▸ **INSTRUCTIONS FOR THE TASK**:
Please answer these from the page on the Everything and Nothing album:
(a) Which label released it?
(b) What was its peak position on the UK albums chart?
(c) What is the catalogue number of the limited edition 3CD digipak?

▸ **DOCUMENT PASSAGE**:
■ ■ ■ ■ ■

Compilation album by David Sylvian
- Released: October 2000
- Recorded: 1980–1999
- Genre: Alternative rock, jazz^{[citation needed]}
- Length: 139:26 163:26 (limited edition)
- Label: Virgin
- Producer: David Sylvian, Steve Nye

David Sylvian chronology
| Approaching Silence (1999) | Everything and Nothing (2000) | Camphor (2002) |

= Everything and Nothing =

Everything and Nothing is a compilation album by David Sylvian. Released in October 2000, the album contains previously released and unreleased, re-recorded, and alternate versions of tracks from Sylvian's twenty years with Virgin Records. The record peaked at no.57 in the UK albums chart.

Professional ratings
Aggregate scores
| Source | Rating |
| Metacritic | 80/100 |
Review scores
| Source | Rating |
| AllMusic | Star |
| The Encyclopedia of Popular Music | Star |
| Pitchfork | 6.1/10 |

== Release formats ==
It was released in two versions, a standard 2CD jewel case (CDVD 2897) and (in the UK) as a limited edition 3CD digipak (CDVDX 2897).

■ ■ ■ ■ ■

▸ **PROVIDED DATA**:
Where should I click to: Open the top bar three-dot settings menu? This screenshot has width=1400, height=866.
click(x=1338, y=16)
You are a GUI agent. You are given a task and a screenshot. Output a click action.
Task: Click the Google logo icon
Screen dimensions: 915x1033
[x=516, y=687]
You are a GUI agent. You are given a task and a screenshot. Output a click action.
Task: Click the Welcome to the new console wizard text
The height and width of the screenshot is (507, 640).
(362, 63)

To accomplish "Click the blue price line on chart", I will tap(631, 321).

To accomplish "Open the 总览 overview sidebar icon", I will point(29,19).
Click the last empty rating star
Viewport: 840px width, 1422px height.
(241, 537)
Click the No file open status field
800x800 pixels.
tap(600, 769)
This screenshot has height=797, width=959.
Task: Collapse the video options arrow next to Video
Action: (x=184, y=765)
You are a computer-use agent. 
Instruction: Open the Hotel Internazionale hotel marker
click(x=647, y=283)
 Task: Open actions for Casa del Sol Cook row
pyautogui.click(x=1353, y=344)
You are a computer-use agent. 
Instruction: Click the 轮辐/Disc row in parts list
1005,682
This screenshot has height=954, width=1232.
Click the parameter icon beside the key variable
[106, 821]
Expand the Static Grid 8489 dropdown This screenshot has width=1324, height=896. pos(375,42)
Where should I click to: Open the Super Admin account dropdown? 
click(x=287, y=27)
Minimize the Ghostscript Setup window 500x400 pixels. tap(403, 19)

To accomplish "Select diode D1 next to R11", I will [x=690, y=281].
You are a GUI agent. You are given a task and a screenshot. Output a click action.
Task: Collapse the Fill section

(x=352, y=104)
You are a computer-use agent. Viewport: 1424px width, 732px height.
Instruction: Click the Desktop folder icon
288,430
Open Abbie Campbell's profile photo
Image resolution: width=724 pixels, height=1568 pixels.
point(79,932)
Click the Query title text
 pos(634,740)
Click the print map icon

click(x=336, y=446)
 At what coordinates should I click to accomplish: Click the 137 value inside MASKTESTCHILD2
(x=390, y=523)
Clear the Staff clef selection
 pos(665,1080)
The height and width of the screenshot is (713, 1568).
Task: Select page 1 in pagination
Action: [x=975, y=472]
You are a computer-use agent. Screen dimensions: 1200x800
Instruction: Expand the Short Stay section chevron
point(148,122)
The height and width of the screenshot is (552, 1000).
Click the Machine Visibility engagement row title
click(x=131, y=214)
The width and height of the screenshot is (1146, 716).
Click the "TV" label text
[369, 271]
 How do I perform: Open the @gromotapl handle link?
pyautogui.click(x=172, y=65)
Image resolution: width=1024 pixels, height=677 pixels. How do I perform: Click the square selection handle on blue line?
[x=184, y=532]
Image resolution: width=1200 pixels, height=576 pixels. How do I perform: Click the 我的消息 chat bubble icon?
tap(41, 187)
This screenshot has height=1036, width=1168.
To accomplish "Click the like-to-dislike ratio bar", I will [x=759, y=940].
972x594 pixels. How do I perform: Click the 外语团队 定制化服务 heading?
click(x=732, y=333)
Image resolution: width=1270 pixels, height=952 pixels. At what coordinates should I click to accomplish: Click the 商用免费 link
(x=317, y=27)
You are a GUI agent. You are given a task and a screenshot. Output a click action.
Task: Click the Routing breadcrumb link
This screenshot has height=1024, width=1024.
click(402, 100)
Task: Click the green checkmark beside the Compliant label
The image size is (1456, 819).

■ ■ ■ ■ ■

▸ **THE OUTPUT**:
(a) Virgin
(b) No. 57
(c) CDVDX 2897